How to Prepare for the PTCAS® Application: A Guide
The process of applying and gaining admission to a physical therapy (PT) program can feel daunting when you’re first figuring things out. It’s not enough to be just an excellent student; you’re expected to volunteer, shadow practicing physical therapists and write stand-out essays as well.
You’ve already come a long way on your path to your goal of becoming a physical therapist. The last thing you want is to stumble and throw your plans off track with a poorly executed application. So how can you make yourself stand out as a PT school applicant?
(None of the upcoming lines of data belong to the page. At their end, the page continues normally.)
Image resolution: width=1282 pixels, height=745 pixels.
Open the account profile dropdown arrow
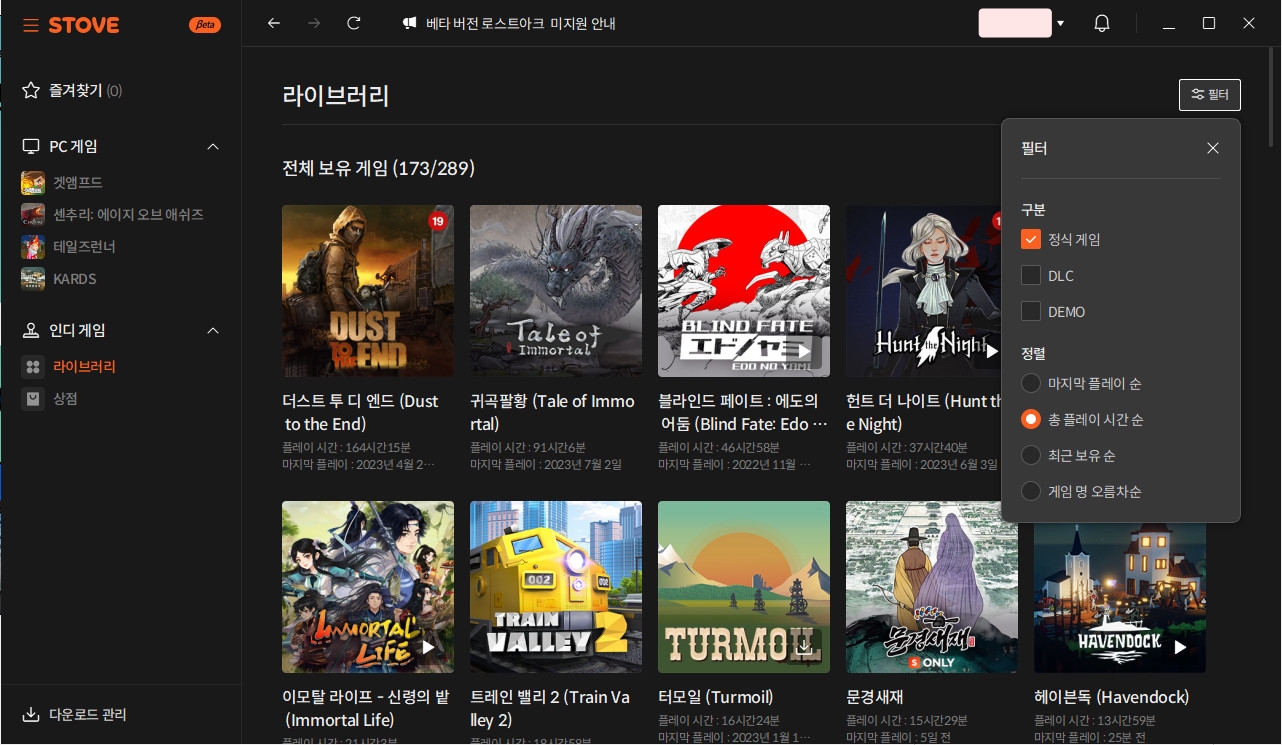pyautogui.click(x=1060, y=23)
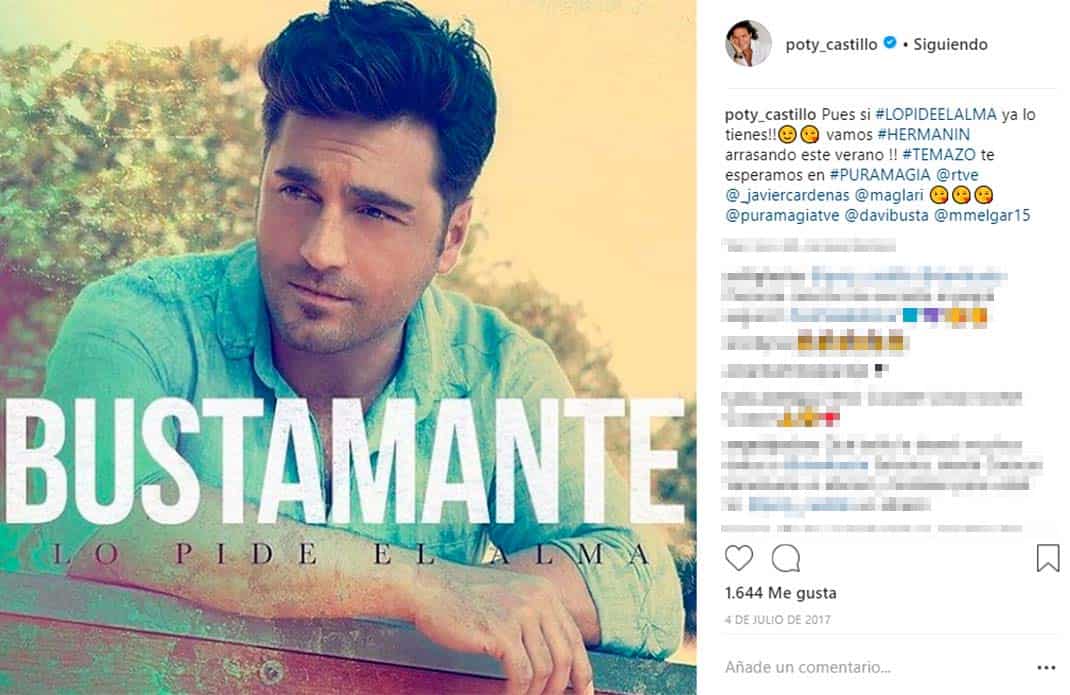This screenshot has width=1070, height=695.
Task: Visit the @maglari profile mention
Action: pos(888,195)
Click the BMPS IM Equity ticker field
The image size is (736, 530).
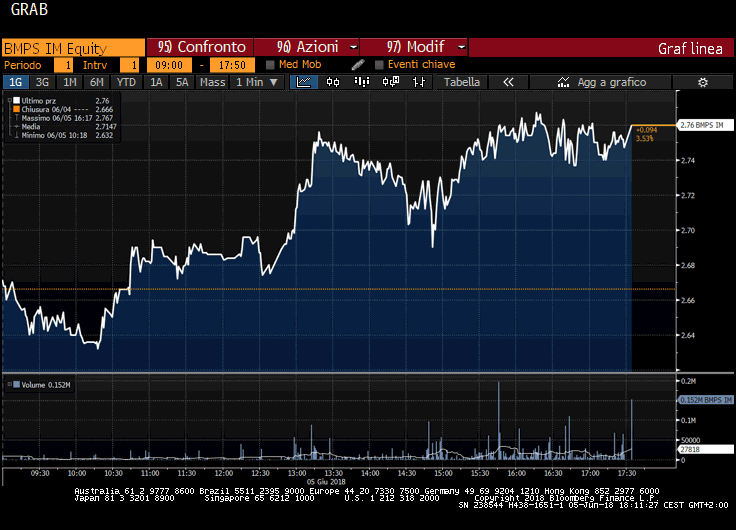click(73, 47)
The first step is to know what’s expected in an application. In this article, we’ll walk through each section of the Physical Therapist Central Application Service (PTCAS)® with recommendations from Rasmussen University Doctor of Physical Therapy (DPT) Minnesota Program Director Dr. Carl DeRosa and other practicing physical therapists to help get you up to speed.
What is PTCAS?
PTCAS is a standardized online application system operated by the American Physical Therapy Association® (APTA®). This system allows you to apply to more than 250 physical therapist programs with one application. Though programs may elect to give students a supplementary application, this will typically be submitted via PTCAS as well.
While an online application portal might not seem like a big deal, it’s a crucial piece of the process. Programs are unlikely to consider your application if you don’t adhere to the requirements listed on their PTCAS page. These requirements are not uniform across programs and can change, so you may want to keep a spreadsheet of specific programs’ requirements and update it each year.
It takes some effort, but getting to know the PTCAS system while you’re still taking classes and gaining experience can help you discover gaps in your application and take action to fill those long before you apply to PT school.
“PTCAS really helps students get themselves organized. It’s hard to make a mistake on PTCAS,” says Dr. DeRosa. With that in mind, we’ll walk you through how to start thinking about your DPT prep within the structure of PTCAS.
When should I submit my PTCAS application?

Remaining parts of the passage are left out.